Task details: Transcribe all of the records precisely as they are presented.

Information:

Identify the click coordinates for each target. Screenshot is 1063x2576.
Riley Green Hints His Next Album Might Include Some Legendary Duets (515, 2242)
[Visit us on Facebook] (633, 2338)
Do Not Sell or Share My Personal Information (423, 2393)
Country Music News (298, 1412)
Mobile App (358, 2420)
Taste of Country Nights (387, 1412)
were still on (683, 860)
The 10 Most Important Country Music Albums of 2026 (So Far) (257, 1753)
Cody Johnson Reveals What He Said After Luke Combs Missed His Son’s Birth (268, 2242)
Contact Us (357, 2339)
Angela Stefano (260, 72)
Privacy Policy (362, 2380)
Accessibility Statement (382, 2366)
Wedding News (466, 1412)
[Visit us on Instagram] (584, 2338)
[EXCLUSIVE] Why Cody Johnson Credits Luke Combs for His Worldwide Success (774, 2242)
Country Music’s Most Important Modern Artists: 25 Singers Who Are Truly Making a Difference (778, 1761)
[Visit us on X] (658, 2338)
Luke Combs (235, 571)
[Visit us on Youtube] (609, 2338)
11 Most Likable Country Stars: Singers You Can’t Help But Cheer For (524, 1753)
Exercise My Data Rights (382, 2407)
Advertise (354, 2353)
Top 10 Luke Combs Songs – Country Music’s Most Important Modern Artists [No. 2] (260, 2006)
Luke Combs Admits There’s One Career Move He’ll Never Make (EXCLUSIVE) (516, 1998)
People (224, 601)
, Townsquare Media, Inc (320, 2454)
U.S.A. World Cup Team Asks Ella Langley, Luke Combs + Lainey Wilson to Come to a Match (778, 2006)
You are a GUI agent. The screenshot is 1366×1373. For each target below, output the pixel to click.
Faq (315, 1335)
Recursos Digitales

Response area:
Identify the click coordinates for each target. Screenshot is 1063x2576.
Riley Green Hints His Next Album Might Include Some Legendary Duets (515, 2242)
[Visit us on Facebook] (633, 2338)
Do Not Sell or Share My Personal Information (423, 2393)
Country Music News (298, 1412)
Mobile App (358, 2420)
Taste of Country Nights (387, 1412)
were still on (683, 860)
The 10 Most Important Country Music Albums of 2026 (So Far) (257, 1753)
Cody Johnson Reveals What He Said After Luke Combs Missed His Son’s Birth (268, 2242)
Contact Us (357, 2339)
Angela Stefano (260, 72)
Privacy Policy (362, 2380)
Accessibility Statement (382, 2366)
Wedding News (466, 1412)
[Visit us on Instagram] (584, 2338)
[EXCLUSIVE] Why Cody Johnson Credits Luke Combs for His Worldwide Success (774, 2242)
Country Music’s Most Important Modern Artists: 25 Singers Who Are Truly Making a Difference (778, 1761)
[Visit us on X] (658, 2338)
Luke Combs (235, 571)
[Visit us on Youtube] (609, 2338)
11 Most Likable Country Stars: Singers You Can’t Help But Cheer For (524, 1753)
Exercise My Data Rights (382, 2407)
Advertise (354, 2353)
Top 10 Luke Combs Songs – Country Music’s Most Important Modern Artists [No. 2] (260, 2006)
Luke Combs Admits There’s One Career Move He’ll Never Make (EXCLUSIVE) (516, 1998)
People (224, 601)
, Townsquare Media, Inc (320, 2454)
U.S.A. World Cup Team Asks Ella Langley, Luke Combs + Lainey Wilson to Come to a Match (778, 2006)
You are a GUI agent. The screenshot is 1366×1373. For each target below, output the pixel to click.
Faq (315, 1335)
Recursos Digitales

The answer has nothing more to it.